Santosham. Samadhanam. Samptripti. (Malayalam)
Santosham. Samadhanam. Samptripti. (Malayalam)
Happiness. Peace. Contentment.
The words have appeared repeatedly during my stays in Kerala over the years. In conversations, in brochures explaining Ayurveda, hotels focusing on wellness. Three simple words, yet they seem to describe something increasingly difficult to find.
A curious thing has happened to travel over the past few years. Rest, once an unremarkable part of a holiday, now comes packaged under various names—wellness retreats, digital detoxes, calmcations. Hotels promise fewer distractions, deeper sleep, and a temporary escape from the demands of modern life.
In Kerala, nobody seems particularly interested in giving it a new name.

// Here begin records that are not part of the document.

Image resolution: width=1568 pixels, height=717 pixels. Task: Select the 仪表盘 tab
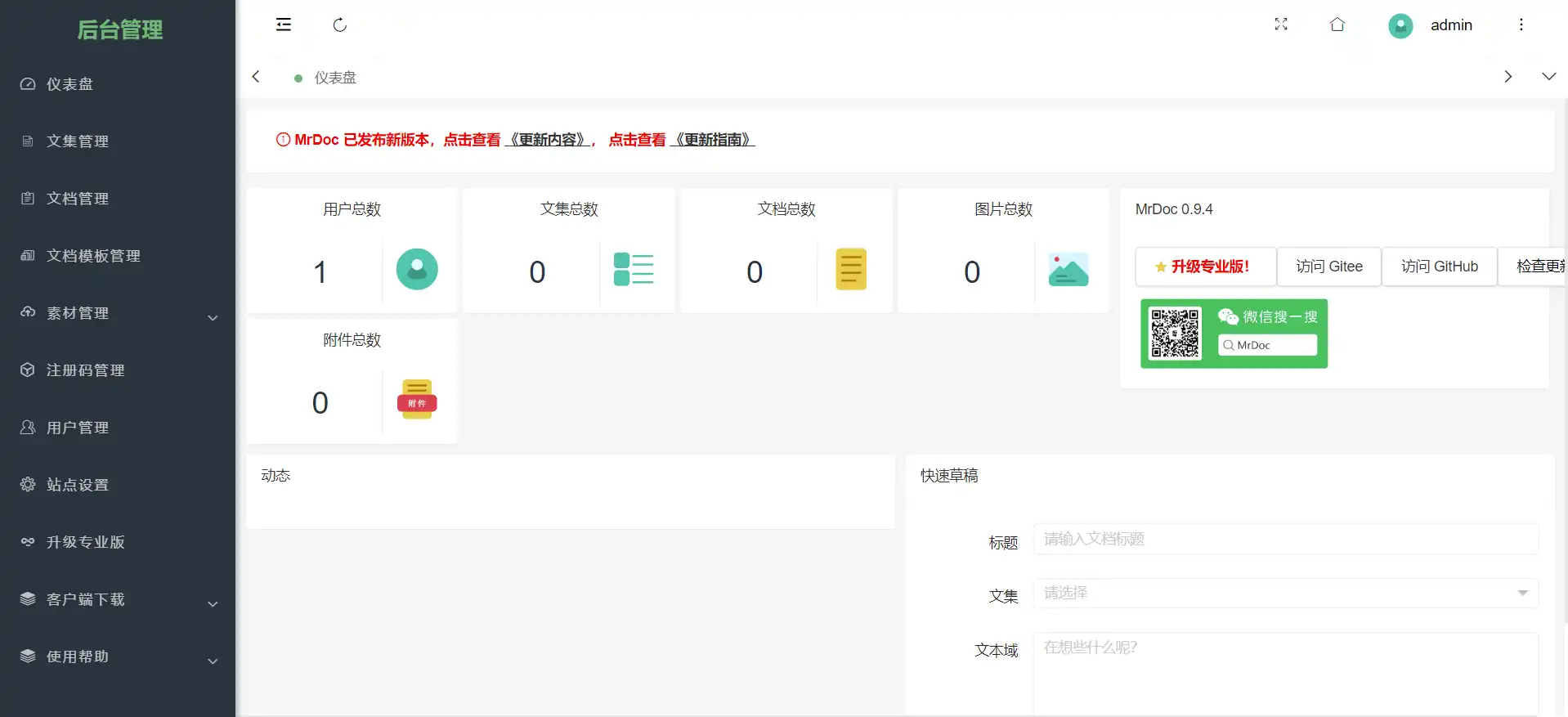(x=335, y=78)
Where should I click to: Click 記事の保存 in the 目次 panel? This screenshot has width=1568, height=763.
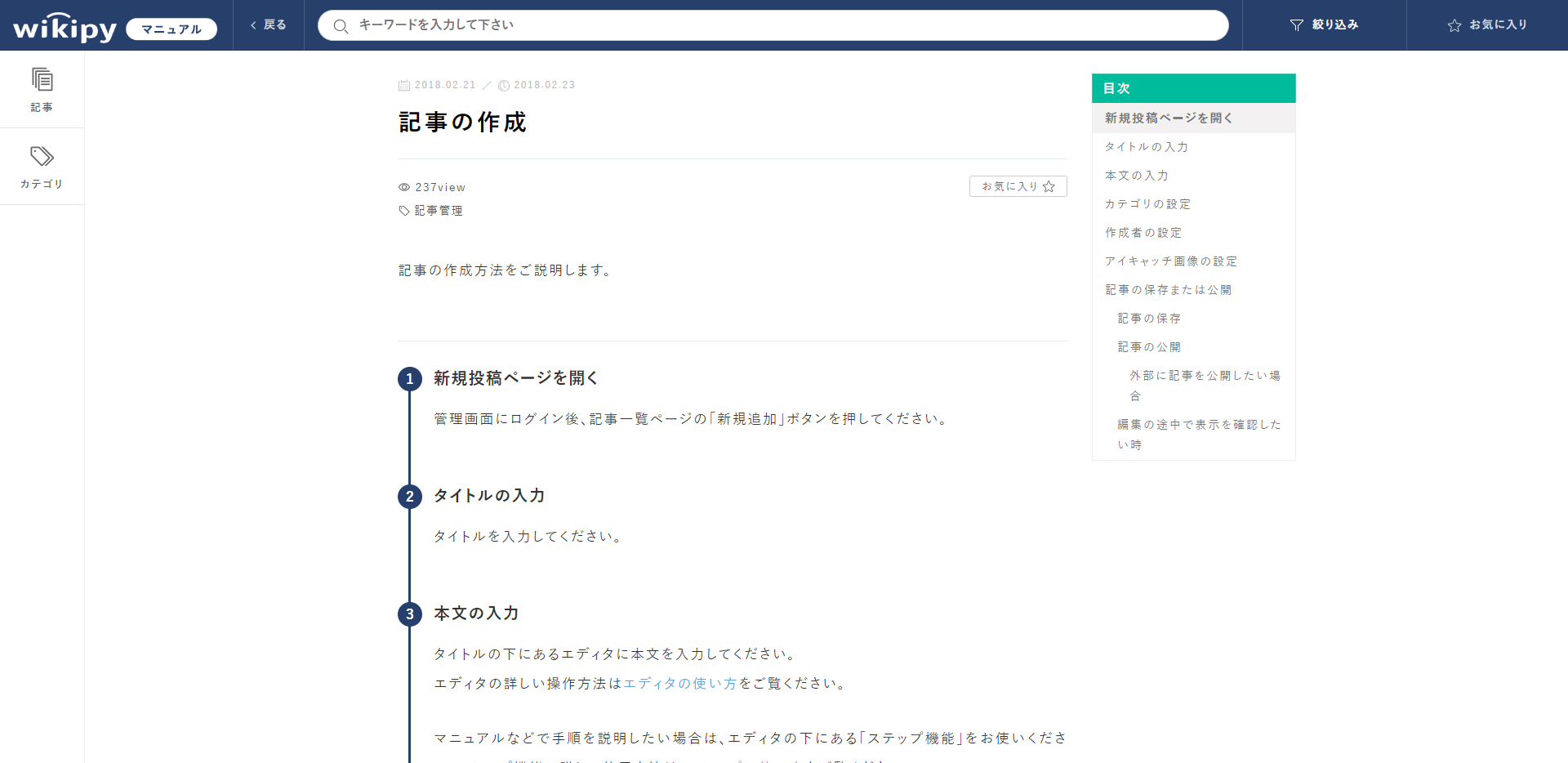(x=1147, y=318)
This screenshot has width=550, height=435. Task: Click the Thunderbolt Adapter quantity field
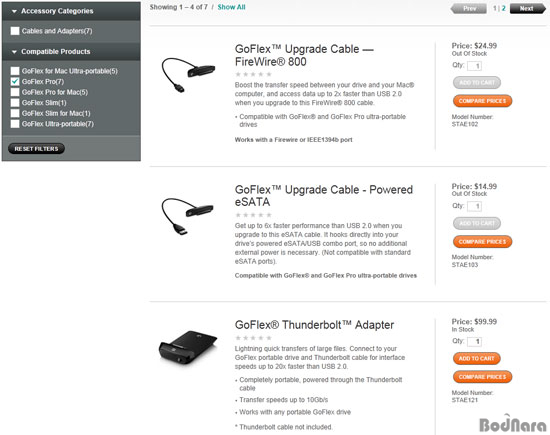pos(475,341)
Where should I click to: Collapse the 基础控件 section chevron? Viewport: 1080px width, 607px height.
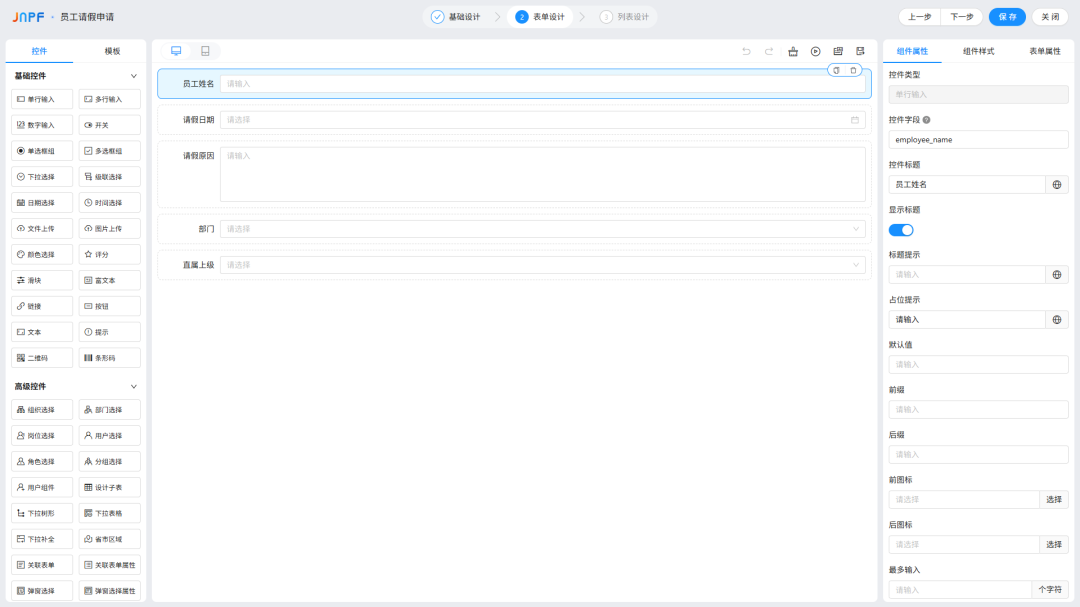coord(134,76)
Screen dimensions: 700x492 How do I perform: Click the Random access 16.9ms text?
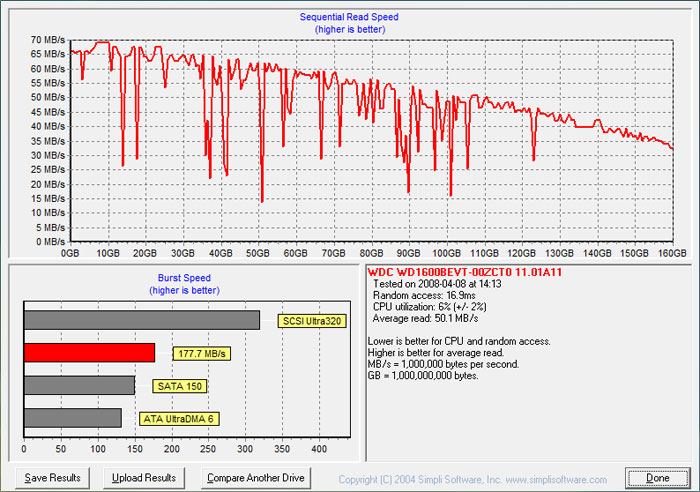click(424, 295)
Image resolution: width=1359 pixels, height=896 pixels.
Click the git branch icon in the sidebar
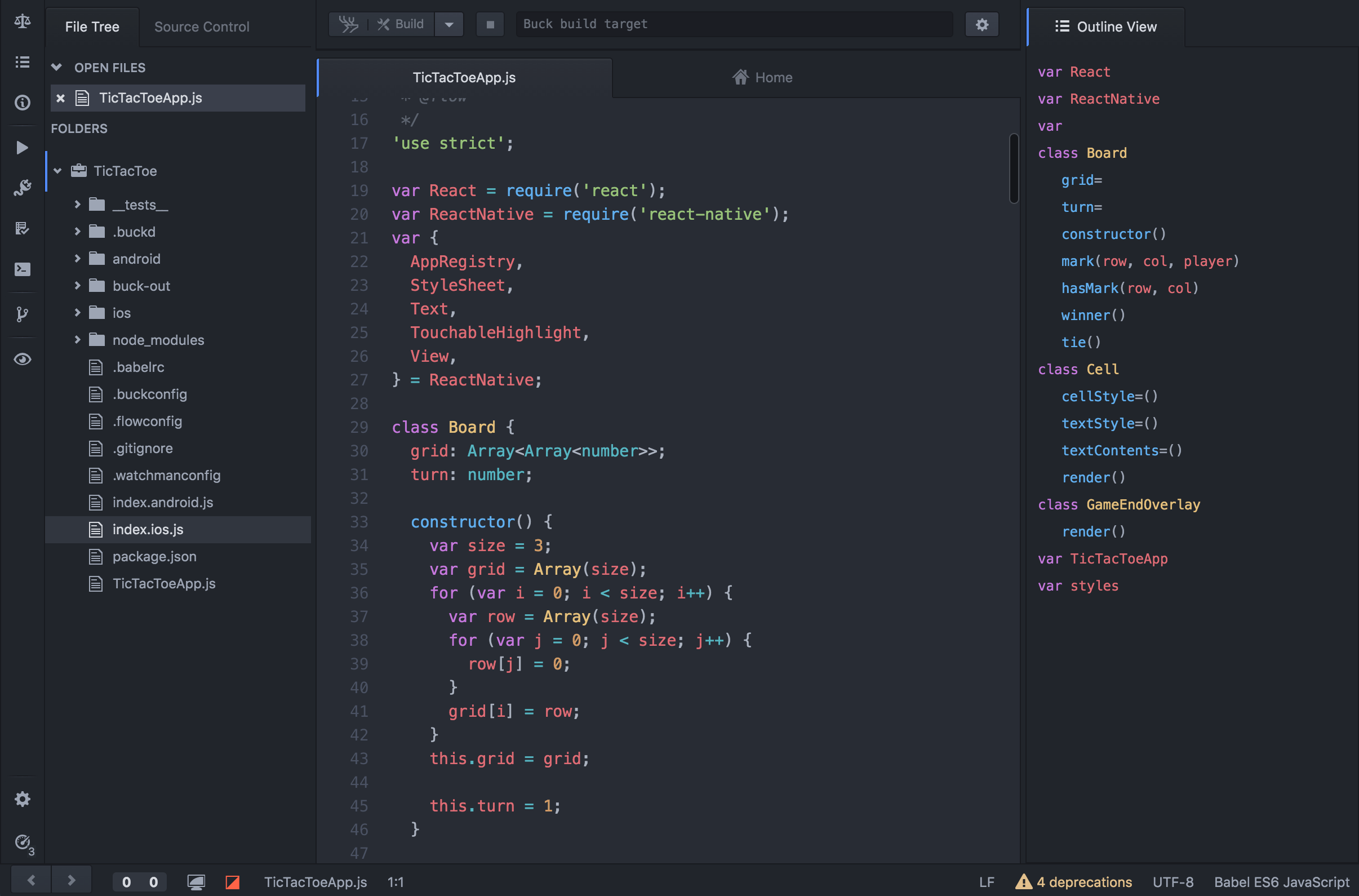pos(23,314)
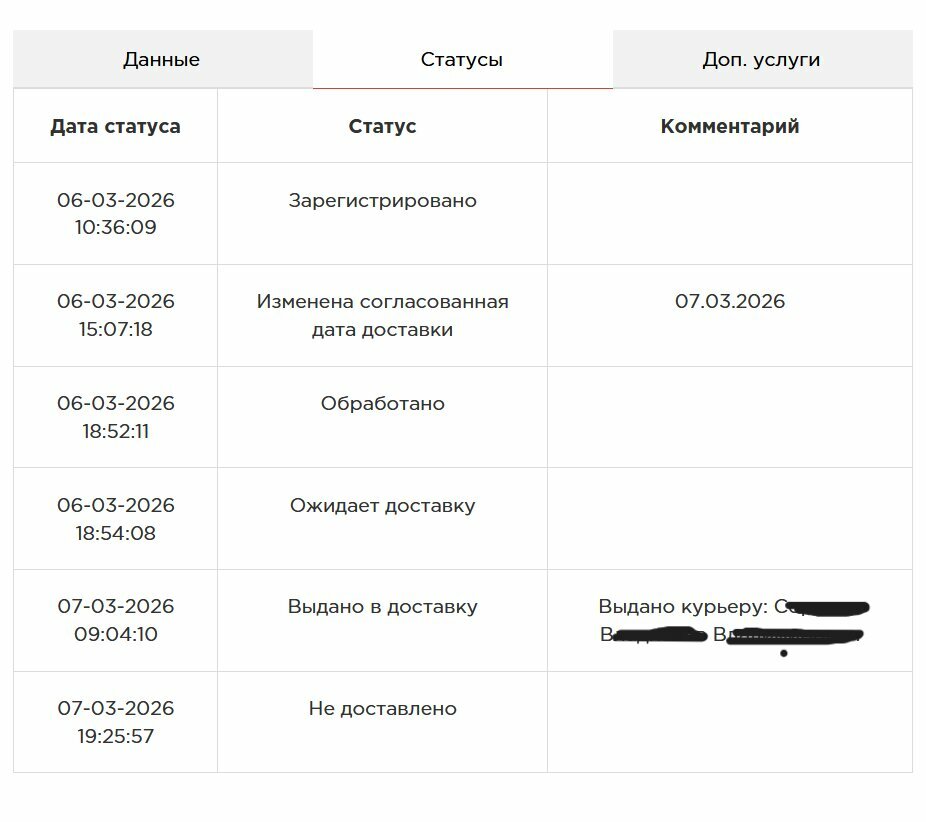Click the Дата статуса column header
The height and width of the screenshot is (822, 926).
pos(116,127)
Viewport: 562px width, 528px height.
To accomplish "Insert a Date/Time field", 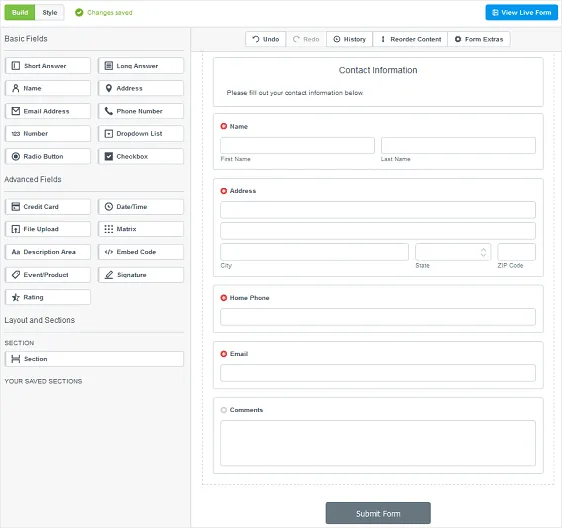I will tap(140, 207).
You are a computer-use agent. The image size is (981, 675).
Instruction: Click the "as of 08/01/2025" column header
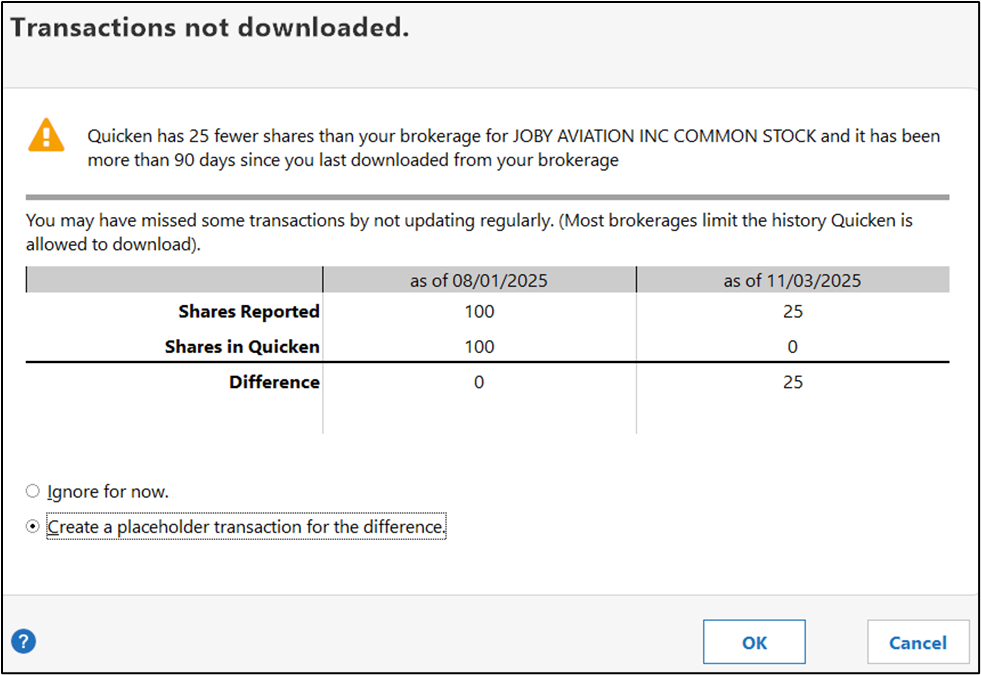tap(479, 281)
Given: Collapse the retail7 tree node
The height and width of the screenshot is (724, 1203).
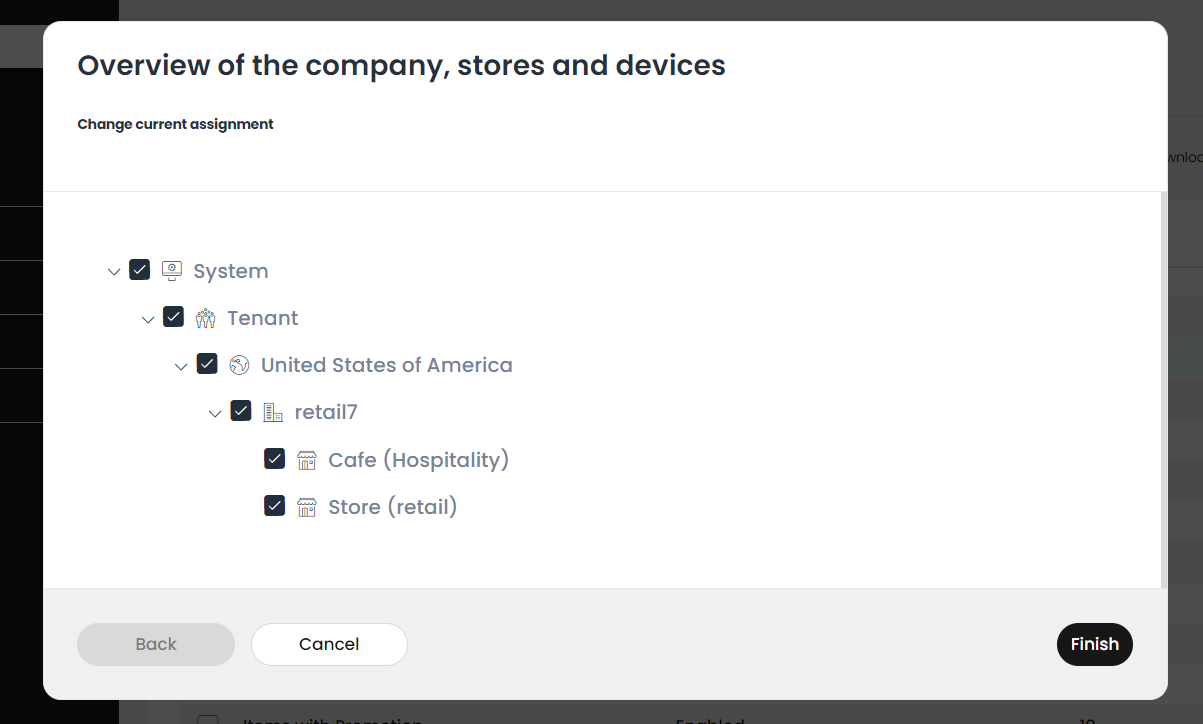Looking at the screenshot, I should pos(215,413).
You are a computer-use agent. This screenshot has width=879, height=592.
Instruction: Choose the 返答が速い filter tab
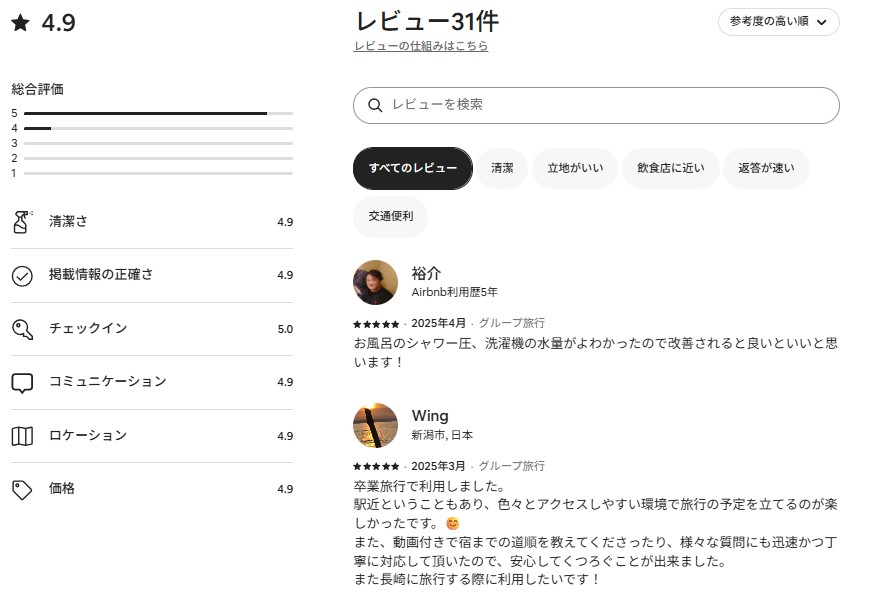point(766,168)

The backwaters continue to flow at their own pace. Fishermen continue to cast their nets at dawn. Ayurvedic treatments remain part of everyday life rather than a passing trend. Life proceeds much as it always has, largely indifferent to whatever terminology the travel industry may have invented this season.
It was this promise of stillness that brought me to Kumarakom and, eventually, to Niraamaya Retreats Backwaters and Beyond.
The road to Kumarakom grows greener with every kilometre. Coconut palms begin appearing in clusters. Water flashes intermittently between them. Then the Vembanad Lake arrives, vast enough to dominate the landscape.
Niraamaya occupies seven acres along its banks. Pathways wind through gardens, linking villas, lawns, and common spaces. The lake remains a constant presence. It appears between rows of palms, beyond stretches of grass, and at the end of many walks through the property.

The retreat has 27 villas and suites spread across the grounds. I stayed in Tharavadu, a waterfront villa named after Kerala’s traditional ancestral homes. The architecture borrows from local design traditions—pitched roofs, wooden detailing, and deep verandahs designed for shade rather than display.

Most mornings began outdoors. A cup of tea or warm herbal water called chukku vellam, a light breeze from the water, and the occasional houseboat making its way across the lake. Fishermen passed by in narrow wooden boats. Egrets occupied the shallows.
Days acquired a gentle structure. Breakfast stretched longer than intended. Walks around the property often ended beside the water. Books remained open for hours. Nobody appeared particularly concerned with accomplishing very much.
That seemed perfectly acceptable in Kumarakom.

The following morning, I boarded a small boat and headed into the villages that line the backwaters.
The journey took only a few minutes. We turned into narrower channels where homes stood close to the water and coconut palms leaned over the banks. At one such house, a family welcomed us into their courtyard and introduced us to the tree that appears to hold half of Kerala together.
The first lesson involved coir.
A mound of coconut husks occupied one corner of the yard. The fibres extracted from them were twisted into rope using a simple spinning device. The process looked straightforward while someone else was doing it. My attempt suggested otherwise. The rope I produced lacked both shape and conviction. The woman guiding me corrected it within seconds.

Mat weaving followed.
Seated on the floor, I watched palm fibres disappear into an intricate pattern. The woman beside me worked steadily, barely glancing at her hands. My own efforts required considerably more concentration and several helpful interventions.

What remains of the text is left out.